---------- READING PASSAGE

Nashville Student Movement
Nashville, Tennessee, the “Athens of the South,” was a racist as any southern city, and planning for sit-ins was underway there, even before sit-ins broke out in Greensboro, North Carolina on February 1, 1960. Rev. James Lawson had been holding nonviolent direct action workshops with Nashville students, and in the fall of 1959, they began testing segregation by sending integrated teams to downtown department stores. “We met weekly for much of September, October, November,” Rev. Lawson remembered. “We tried to give people a fairly good view of nonviolence, and we mixed that with role-playing of various kinds.” Diane Nash, one of the movement’s student leaders, explained, “In our nonviolent workshops, we had decided to be respectful of the opposition, and try to keep issues geared towards desegregation, not get sidetracked.”
Nonviolent efforts would lead to Nashville becoming one of the first southern cities to desegregate its public facilities. And the Nashville movement also provided SNCC with some of its earliest leaders, among them John Lewis who later became SNCC chairman and Diane Nash a legendary nonviolent warrior.
Nashville was home to four Historically Black Colleges: American Baptist Theological Seminary, Fisk University, Meharry Medical College, and Tennessee Agricultural & Industrial. Similar to other campus SNCC affiliates, students at these HBCUs were leaders in challenging segregation and building the foundation to the southern freedom struggle. The events in Greensboro reinforced the determination of the already organized Nashville students, and after those sit-ins, about one-hundred students formed the Nashville Student Movement targeting segregated institutions such as Grants, Walgreens, Greyhound, and Trailways.

--------------------
---------- SOURCE MATERIAL

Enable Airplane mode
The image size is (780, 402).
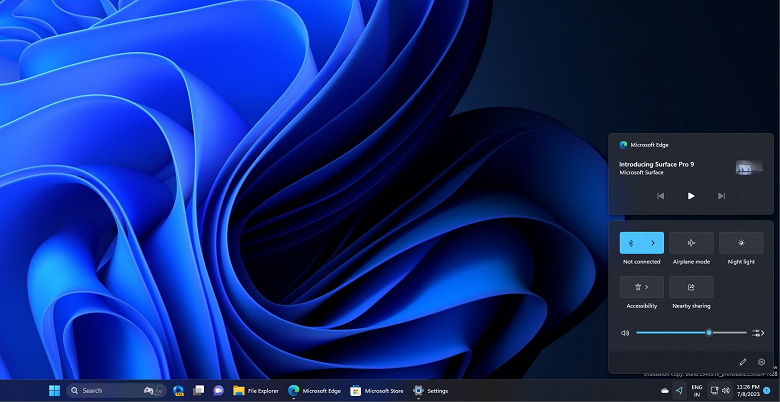coord(691,243)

--------------------

YOUR TASK
Answer these questions from the text on the Nashville Student Movement above:
(a) Who had been holding nonviolent direct action workshops with Nashville students?
(b) Which figure from the Nashville movement later became SNCC chairman?
(c) About how many students formed the Nashville Student Movement after the Greensboro sit-ins?

ANSWER SPACE
(a) Rev. James Lawson
(b) John Lewis
(c) About one hundred students